The green squares mark the number of marbles that have made it to that
point in the tube. Only 16 of the 64 will reach the finish line,
therefore the answer is 25%.
Similar to Todd's answer, but easier to follow.
-- Dominic Eldridge
From
"David" :
Hi Cliff.
Enjoyed the website, nice and challenging. The Tunnel, hmmm, seems everyone who has posted comments have analysed the heck out of it. Me, well by using a pencil to point to the tunnels on my screen and following the rules which says choices are move left, right or down and only these variants are allowed to either leave at the Win exit (or if you leave at the other exits and no neural stimulus - damn), the answer seems to be 5 routes will produce a win, and 4 will not - ergo 55.55% chance of winning.
kind regards,
David
From James Reimer :
I get a probaility of a win at 25% based on the
assumption that at each intersection there are only
two possibilities. Any time all the possibilities
along a branch result in failure, that branch is
eliminated. We are left with the sum of the
probabilities of all the winning branches. See the
analysis below. At each intersection, choices are
designated by a direction (Left, Right or Down) and a
probability, each time half of the previous
probability.
L-50% > > > > Failure
R-50% > D-25% > R-12.5% > D-6.25% > Failure
> R-6.25% > Win
> D-12.5% > > Failure
> R-25% > D-12.5% > L-6.25% > Failure
> D-6.25% > Win
> R-12.5% > > Win
The probabilities are added in the three winning
branches which amount to .0625 + .0625 +.125 = .25 or
25%
From Hans Mikelson:
Hi Clifford,
I get the same answer as those who are getting 25% chance of winning.

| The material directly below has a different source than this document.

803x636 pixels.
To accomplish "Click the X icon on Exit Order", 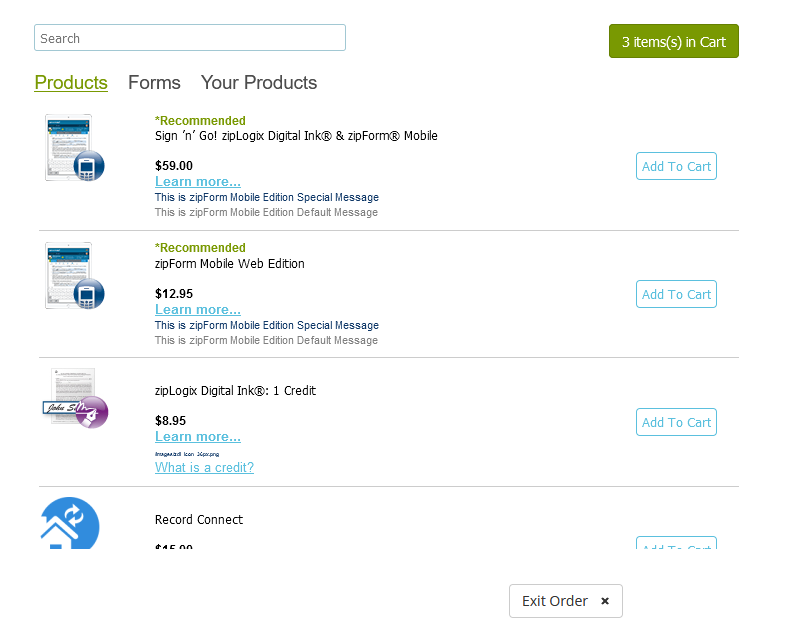I will click(605, 601).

Attached is a diagram which hopefully explains my solution.
Bye,
Hans Mikelson
P.S. I've been a big fan of your books for many years!
From Larry Kubicz:
Cliff,
Here's my analysis of the tunnel puzzle. I took a hands-on approach, which I figured would get to the heart of the matter. I went under the assumption that backtracking wasn't allowed.
For this, I borrowed the diagram supplied and labeled by David Jones. I just added another label, Z, at the intersection just north of Win. If you draw this out, it helps to draw little arrows to track the numbers going hither and yon through the tunnels.
I assembled 64 of my closest imaginary friends at the Start point. At each branch, half of those entering will take one fork, and half the other, which is why I chose a power of 2.
At A, 32 of our brethren will head west, never to be seen again. The rest head east.
At B, the remaining 32 will split: 16 heading east for C, and 16 heading south for D.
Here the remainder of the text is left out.